§ **PROVIDED INFORMATION**
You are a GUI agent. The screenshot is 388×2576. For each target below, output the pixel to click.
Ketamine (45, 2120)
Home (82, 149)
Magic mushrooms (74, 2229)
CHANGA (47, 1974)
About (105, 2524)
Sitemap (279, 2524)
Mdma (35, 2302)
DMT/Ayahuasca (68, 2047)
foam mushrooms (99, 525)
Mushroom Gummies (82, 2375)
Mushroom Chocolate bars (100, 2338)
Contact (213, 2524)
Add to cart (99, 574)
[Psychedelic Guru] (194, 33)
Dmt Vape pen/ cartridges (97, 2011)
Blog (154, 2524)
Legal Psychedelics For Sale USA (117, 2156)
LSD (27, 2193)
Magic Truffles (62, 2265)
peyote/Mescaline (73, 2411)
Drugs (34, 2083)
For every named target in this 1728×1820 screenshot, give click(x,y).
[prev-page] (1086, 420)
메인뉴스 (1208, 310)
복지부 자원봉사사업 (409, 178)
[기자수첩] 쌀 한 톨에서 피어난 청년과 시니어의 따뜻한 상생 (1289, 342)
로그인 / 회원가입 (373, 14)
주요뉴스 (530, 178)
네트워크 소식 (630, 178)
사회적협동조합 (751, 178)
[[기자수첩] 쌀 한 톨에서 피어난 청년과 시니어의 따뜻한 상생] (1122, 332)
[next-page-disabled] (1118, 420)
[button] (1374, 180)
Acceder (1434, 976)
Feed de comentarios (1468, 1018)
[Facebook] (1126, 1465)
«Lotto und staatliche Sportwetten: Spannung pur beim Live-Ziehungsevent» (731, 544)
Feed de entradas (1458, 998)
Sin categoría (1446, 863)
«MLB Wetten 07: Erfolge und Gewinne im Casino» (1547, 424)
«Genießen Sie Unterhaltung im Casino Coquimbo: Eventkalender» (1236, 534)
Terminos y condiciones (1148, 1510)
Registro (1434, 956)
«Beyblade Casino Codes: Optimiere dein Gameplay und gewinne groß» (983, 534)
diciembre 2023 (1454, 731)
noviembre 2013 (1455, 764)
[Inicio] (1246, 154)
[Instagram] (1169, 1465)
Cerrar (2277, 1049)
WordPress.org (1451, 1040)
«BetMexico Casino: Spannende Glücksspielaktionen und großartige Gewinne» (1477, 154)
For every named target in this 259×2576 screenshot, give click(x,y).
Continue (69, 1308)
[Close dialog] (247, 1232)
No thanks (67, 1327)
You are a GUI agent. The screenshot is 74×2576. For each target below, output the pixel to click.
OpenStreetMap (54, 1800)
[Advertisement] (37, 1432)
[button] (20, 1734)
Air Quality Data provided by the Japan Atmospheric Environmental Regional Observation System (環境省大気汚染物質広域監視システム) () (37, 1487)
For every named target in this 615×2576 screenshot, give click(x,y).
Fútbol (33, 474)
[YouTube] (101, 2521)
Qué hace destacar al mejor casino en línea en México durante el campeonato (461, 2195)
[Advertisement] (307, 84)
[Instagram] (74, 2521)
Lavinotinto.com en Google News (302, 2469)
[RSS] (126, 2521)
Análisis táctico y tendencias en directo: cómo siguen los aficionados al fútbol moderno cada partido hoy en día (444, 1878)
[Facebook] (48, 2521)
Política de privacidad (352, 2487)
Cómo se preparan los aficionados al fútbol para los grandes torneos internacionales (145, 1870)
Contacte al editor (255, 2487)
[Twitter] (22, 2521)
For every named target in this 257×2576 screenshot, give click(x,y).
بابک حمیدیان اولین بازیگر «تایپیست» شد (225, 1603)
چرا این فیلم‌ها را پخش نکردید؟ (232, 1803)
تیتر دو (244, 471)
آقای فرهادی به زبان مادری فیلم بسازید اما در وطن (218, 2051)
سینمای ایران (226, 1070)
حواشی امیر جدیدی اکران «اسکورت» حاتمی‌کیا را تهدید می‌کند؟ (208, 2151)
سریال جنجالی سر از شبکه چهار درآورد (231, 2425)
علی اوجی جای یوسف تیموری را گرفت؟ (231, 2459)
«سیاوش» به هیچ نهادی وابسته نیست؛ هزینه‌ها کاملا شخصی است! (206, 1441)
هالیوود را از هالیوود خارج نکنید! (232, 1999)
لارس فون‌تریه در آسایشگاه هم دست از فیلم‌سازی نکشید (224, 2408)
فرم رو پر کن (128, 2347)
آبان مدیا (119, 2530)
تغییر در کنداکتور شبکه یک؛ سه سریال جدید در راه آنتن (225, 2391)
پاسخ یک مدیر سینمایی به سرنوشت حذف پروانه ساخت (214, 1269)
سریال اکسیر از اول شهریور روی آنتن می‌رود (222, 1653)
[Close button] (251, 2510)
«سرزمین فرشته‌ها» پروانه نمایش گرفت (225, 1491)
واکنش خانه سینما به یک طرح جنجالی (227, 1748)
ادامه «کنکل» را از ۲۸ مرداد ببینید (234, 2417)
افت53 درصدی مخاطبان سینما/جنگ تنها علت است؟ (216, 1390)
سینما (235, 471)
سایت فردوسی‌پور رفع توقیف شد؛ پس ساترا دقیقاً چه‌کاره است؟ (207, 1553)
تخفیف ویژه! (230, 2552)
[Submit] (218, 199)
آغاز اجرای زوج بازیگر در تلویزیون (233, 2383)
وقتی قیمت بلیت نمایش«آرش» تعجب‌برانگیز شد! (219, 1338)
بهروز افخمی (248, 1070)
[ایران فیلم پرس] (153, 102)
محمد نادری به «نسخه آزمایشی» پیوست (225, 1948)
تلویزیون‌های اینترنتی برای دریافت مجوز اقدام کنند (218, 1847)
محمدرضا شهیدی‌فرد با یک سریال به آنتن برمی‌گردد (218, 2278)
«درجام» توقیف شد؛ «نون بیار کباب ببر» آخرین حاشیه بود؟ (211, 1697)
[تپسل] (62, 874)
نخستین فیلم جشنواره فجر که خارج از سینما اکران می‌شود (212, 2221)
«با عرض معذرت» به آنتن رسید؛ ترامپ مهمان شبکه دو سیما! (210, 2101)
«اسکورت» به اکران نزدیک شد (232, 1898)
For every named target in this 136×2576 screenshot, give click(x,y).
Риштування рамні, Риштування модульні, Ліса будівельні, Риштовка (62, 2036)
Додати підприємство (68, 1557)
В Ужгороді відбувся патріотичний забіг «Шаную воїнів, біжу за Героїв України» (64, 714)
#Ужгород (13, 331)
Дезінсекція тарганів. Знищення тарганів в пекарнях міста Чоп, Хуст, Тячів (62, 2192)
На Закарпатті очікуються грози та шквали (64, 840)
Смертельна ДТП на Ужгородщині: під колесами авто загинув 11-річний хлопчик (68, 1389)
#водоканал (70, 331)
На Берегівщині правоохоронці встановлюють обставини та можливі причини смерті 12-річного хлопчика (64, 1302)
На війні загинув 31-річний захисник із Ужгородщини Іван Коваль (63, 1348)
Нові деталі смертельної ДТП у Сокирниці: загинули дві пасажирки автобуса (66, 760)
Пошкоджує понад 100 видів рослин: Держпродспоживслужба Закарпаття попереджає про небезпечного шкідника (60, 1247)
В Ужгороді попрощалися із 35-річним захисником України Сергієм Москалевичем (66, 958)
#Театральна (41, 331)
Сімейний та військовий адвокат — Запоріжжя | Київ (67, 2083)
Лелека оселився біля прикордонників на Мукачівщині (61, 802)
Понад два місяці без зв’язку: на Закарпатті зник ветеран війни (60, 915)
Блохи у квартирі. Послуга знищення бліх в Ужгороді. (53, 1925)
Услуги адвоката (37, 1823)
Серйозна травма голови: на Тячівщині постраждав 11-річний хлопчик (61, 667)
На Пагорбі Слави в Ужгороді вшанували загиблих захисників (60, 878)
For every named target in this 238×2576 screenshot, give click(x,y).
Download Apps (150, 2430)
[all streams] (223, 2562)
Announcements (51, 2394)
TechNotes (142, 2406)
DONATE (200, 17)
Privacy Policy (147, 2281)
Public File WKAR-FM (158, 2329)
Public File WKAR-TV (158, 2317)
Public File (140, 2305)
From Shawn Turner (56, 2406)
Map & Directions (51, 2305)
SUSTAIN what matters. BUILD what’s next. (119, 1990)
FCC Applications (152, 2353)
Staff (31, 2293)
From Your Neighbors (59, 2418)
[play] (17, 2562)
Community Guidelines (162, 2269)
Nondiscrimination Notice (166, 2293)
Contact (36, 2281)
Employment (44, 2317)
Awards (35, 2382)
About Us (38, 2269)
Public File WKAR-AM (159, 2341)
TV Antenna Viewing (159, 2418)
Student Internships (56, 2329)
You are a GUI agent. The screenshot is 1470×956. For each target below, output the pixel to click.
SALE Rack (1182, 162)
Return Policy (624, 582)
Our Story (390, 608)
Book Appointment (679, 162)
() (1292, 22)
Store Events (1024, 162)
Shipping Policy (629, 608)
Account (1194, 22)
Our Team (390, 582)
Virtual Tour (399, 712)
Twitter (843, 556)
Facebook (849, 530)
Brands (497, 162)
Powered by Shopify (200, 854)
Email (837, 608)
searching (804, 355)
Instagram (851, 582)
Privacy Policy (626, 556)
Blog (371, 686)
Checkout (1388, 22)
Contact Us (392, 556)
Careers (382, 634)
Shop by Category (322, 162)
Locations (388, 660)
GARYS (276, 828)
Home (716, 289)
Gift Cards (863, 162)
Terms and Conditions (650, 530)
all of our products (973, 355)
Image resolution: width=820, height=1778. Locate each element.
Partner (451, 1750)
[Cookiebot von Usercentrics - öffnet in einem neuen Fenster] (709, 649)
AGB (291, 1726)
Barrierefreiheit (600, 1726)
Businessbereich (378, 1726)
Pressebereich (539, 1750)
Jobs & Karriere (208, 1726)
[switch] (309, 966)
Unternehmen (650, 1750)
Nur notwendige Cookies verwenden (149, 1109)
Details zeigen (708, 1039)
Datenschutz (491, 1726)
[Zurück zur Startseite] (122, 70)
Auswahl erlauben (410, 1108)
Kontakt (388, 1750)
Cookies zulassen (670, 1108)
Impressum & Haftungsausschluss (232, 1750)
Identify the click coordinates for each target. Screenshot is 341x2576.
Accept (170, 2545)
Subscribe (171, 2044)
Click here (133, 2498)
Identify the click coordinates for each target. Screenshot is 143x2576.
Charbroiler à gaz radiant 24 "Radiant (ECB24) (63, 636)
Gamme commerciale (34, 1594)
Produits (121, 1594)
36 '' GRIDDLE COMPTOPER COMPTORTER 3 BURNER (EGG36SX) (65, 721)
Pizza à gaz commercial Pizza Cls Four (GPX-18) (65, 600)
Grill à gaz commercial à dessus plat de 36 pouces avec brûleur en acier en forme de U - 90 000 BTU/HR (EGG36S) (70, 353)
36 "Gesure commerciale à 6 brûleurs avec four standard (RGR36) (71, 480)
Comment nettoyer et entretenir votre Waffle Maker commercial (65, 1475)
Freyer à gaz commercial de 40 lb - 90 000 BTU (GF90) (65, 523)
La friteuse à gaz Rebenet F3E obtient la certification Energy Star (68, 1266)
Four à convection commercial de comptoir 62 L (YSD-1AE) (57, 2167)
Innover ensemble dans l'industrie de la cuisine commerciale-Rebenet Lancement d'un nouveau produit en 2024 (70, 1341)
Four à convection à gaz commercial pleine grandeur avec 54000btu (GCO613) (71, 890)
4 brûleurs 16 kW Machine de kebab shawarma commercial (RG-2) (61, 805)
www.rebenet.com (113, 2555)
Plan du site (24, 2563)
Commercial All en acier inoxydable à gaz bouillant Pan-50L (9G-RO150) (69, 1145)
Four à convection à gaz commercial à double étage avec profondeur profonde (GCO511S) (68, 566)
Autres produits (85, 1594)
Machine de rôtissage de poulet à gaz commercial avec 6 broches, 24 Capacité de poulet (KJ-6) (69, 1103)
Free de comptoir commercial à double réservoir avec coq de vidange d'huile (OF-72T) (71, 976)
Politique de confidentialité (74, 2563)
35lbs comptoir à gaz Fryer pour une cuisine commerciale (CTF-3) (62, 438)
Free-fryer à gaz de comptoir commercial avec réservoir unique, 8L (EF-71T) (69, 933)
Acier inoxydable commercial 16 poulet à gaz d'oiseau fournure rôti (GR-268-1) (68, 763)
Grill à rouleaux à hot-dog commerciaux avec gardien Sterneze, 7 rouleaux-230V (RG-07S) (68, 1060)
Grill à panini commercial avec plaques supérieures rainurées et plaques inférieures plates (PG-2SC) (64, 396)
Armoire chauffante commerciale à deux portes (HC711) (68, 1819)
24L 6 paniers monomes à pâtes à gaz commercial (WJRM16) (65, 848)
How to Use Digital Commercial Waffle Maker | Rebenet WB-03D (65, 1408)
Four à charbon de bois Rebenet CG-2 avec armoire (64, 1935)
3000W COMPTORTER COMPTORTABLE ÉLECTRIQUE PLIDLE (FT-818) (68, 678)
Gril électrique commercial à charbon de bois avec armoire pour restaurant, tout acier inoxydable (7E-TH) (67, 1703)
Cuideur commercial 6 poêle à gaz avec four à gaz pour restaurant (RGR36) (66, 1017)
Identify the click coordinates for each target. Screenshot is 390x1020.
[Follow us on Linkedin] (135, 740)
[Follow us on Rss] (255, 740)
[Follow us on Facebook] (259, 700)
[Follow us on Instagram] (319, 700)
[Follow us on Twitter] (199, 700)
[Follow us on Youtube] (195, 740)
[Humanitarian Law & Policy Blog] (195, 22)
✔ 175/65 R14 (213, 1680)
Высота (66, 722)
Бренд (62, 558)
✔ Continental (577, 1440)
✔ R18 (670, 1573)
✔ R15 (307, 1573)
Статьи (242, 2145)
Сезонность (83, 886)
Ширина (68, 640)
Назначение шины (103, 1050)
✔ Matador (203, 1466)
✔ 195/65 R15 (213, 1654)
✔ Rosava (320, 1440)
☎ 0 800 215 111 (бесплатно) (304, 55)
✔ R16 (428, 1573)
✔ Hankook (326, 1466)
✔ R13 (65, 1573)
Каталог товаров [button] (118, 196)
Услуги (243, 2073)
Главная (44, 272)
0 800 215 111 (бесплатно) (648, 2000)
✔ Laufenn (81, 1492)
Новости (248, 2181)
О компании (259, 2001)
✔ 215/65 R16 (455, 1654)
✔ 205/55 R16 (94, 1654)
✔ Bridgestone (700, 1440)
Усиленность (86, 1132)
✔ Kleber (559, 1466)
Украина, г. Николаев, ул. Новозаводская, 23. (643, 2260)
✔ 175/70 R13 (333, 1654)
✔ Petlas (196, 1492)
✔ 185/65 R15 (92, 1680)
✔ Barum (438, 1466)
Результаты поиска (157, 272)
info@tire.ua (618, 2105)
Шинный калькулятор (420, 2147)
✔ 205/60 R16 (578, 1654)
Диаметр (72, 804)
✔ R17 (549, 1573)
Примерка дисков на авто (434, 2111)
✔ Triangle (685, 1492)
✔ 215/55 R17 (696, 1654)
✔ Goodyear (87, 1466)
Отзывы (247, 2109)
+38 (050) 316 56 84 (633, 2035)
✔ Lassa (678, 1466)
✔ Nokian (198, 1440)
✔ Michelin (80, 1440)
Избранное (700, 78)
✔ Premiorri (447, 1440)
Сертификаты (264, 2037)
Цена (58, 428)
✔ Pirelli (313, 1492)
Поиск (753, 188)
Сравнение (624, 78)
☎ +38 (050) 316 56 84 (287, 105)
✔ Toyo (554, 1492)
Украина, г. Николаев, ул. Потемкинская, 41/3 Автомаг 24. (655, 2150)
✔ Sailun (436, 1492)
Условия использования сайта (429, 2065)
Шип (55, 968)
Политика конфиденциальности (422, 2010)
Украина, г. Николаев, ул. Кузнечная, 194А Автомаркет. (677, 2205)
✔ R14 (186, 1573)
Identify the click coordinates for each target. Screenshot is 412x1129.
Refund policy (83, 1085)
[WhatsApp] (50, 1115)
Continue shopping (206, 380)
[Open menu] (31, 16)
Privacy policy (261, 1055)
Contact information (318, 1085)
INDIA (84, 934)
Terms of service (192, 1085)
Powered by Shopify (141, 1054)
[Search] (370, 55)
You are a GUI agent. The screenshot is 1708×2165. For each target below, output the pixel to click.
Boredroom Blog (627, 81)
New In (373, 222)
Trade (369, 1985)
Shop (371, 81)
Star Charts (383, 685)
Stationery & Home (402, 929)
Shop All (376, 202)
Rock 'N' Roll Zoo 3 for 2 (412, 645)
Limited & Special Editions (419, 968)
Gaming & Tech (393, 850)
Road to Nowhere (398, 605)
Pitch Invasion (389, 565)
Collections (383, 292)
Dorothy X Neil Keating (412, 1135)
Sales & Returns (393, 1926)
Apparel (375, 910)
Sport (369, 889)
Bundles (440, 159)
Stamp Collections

§ **AIM OF THE EXERCISE**
Your task for the entries above: copy exactly the span starting with the line with "For every named target in this 136×2576" and going on through the line with "На Берегівщині правоохоронці", both lines included, and nothing else.

§ **TASK SOLUTION**
For every named target in this 136×2576 screenshot, give click(x,y).
Риштування рамні, Риштування модульні, Ліса будівельні, Риштовка (62, 2036)
Додати підприємство (68, 1557)
В Ужгороді відбувся патріотичний забіг «Шаную воїнів, біжу за Героїв України» (64, 714)
#Ужгород (13, 331)
Дезінсекція тарганів. Знищення тарганів в пекарнях міста Чоп, Хуст, Тячів (62, 2192)
На Закарпатті очікуються грози та шквали (64, 840)
Смертельна ДТП на Ужгородщині: під колесами авто загинув 11-річний хлопчик (68, 1389)
#водоканал (70, 331)
На Берегівщині правоохоронці встановлюють обставини та можливі причини смерті 12-річного хлопчика (64, 1302)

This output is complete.